Last week, students in the Valley Newsroom – which instructor Michael Epner calls “an adult education class on a graduate level” –  presented part of their tuition to three charities.

The current events class was previously offered through The Minderful Center, an adult-learning school founded in 2009 after the Scottsdale Community College Senior Adult Program closed. When the Valley Newsroom became an independent class last fall with its new name, students decided to use a percentage of the tuition ($12 per month) to donate to charity (the rest goes to pay rent for space at Mustang Library in Scottsdale and a small stipend for the teacher).

On May 14, the class presented three $1,000 checks to three nonprofit organizations: AzBrainfood, which provides a backpack of food to feed hungry schoolchildren on the weekends; Hospice of the Valley; and Veterans Transportation. “These are three very worthy charities,” said Epner, who packs lunches weekly for AzBrainfood as a volunteer.

Epner, a pediatrician who retired 13 years ago and served on the faculty of Stony Brook University and Yeshiva University’s Albert Einstein College of Medicine in New York, has taught the class for six years; before that, he attended the class as a student for about four years.
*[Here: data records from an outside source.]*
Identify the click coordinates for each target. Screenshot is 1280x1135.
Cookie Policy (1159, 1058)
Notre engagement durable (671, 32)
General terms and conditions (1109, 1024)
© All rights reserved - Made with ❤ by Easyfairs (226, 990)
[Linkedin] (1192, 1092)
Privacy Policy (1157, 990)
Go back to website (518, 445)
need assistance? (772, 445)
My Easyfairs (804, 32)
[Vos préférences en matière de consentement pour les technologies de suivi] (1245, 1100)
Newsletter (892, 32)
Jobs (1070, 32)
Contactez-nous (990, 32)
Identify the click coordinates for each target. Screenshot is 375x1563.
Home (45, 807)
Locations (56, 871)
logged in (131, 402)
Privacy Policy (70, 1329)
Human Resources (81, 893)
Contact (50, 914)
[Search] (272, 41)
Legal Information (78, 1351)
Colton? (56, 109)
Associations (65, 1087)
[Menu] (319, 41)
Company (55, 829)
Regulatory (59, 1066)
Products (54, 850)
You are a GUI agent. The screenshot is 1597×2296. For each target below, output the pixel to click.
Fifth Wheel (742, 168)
The average age of Valley Newsroom students is 70 years old, he says, and 90 percent are Jewish. Students include an international banker, lawyers and physicians and about 20-40 people attend each week (the numbers increase when winter visitors are in town). The class is conducted in a discussion format, and although Epner is prepared with 50 topics each week – he told Jewish News that he reads 25 newspapers every day to generate topics, even when the class isn’t in session – they usually end up only discussing three or four each week.

Michael Mehlman, who started attending the class when he retired about seven years ago, calls it a wonderful, stimulating class that has become like a family. “A lot of us have been together all these years,” he says, and it presents an interesting opportunity to talk about what’s going on around the world, as well as in the community and throughout the United States.

Epner selects the topics and “it’s a free-wheeling class,” Mehlman says. Recent topics have included the Affordable Care Act, the situation in the Ukraine and problems with banking institutions. Israel comes up almost every week, too, Epner said. Many of the students go to lunch together after class.

“It’s just a lot of fun,” Mehlman says, “and gives you the opportunity to use your brain.”